Moreover, under the sun exposure, outdoor objects will continue to accumulate energy, causing their surface and internal temperature to rise rapidly. For example, tank cars, industrial storage tanks, buildings, automobiles, etc., are exposed to the sun in summer. Different degrees of rise, so in order to suppress the increase of the surface temperature of the object, water spray, cooling circulation system, air conditioning and other measures are often used to cool down, which not only requires external power supply, but also wastes valuable resources such as water resources and electricity. It is also difficult to get the best cooling efficiency.

So, some people later applied a layer of thermal insulation coating on the outer surface of the building. In order to improve the above problems, for example, the Republic of China Certificate No. I397565 (Application No. 099120089) discloses an insulating coating composition and a heat insulating material obtained by using the same, which comprises a styrene-acrylate copolymer resin emulsion; Burnt dolomite.

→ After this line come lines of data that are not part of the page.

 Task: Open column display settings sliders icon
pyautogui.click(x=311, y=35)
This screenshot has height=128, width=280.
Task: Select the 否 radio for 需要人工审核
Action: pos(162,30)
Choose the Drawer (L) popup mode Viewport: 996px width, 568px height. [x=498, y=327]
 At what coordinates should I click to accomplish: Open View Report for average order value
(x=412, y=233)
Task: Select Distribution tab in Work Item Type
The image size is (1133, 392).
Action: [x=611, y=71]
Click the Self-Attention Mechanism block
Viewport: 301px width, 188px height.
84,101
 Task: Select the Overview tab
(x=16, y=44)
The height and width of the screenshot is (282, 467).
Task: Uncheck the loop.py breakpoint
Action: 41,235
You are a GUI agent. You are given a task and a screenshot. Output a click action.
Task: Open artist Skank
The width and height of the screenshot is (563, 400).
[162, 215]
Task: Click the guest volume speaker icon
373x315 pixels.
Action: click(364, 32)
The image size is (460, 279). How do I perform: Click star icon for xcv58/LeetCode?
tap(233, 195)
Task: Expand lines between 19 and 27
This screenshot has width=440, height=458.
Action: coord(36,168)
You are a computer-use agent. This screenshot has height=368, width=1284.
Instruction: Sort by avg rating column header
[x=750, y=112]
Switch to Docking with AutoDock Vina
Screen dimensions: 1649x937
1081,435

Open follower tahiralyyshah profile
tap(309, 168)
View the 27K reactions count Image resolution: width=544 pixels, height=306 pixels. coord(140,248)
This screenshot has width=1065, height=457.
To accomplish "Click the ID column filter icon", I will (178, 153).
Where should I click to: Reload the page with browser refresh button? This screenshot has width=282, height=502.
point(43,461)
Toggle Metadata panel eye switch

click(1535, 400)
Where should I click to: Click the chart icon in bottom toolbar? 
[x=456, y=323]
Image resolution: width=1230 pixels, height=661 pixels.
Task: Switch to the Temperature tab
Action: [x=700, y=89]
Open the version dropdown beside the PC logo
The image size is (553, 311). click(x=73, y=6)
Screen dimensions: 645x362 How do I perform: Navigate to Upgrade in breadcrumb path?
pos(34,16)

In addition, the Republic of China certificate number I381026 (application number 097151201) reveals a Insulating fireproof coating comprising a cementing liquid and an insulating cement powder dispersed in the cementing liquid, the cementing liquid being selected from the group consisting of alkali metal silicates, alkali metal aluminates, or a combination thereof And the heat-insulating cement powder is selected from the group consisting of ruthenium, aluminum, or a combination thereof. However, the case emphasizes the use of inorganic materials of metal salts, and although these materials have thermal insulation effects, the cost of raw materials is relatively high.

Therefore, how to eliminate the above-mentioned defects, that is, the inventor of this case wants to solve the technical difficulties.

In view of the above disadvantages, the present invention aims to provide an insulated/insulated vacuum chamber additive and a coating thereof, by adding an oxide to the additive and oxidizing the cerium oxide through the oxide system. Aluminum, iron oxide, magnesium oxide, sodium oxide, potassium oxide, titanium dioxide, carbon monoxide and calcium oxide, so that the invention can achieve the effect of reducing and reflecting / refracting sunlight, infrared, heat conduction and radiant heat, so as to achieve effective heat insulation The purpose of absolute cold.

In order to achieve the above object, the present invention provides an insulated/insulated vacuum chamber additive and a coating thereof, which are coated with different proportions of oxides in the coating, characterized in that the oxide is sintered by the following components by weight Made of: cerium oxide (SiO ₂ ) 45%~69%

Wherein the substrate of the coating is any one or a combination of the following materials: resin, water, auxiliary agent, pore expanding agent; the present invention provides an insulated/insulated vacuum chamber additive and a coating thereof, by An oxide is added to the additive, and the oxide is composed of cerium oxide, aluminum oxide, iron oxide, magnesium oxide, sodium oxide, potassium oxide, titanium oxide, carbon monoxide and calcium oxide, so that the present invention can be reduced. And the effect of reflection/refraction of sunlight, infrared, heat conduction and radiant heat, so as to achieve effective heat insulation and cold insulation.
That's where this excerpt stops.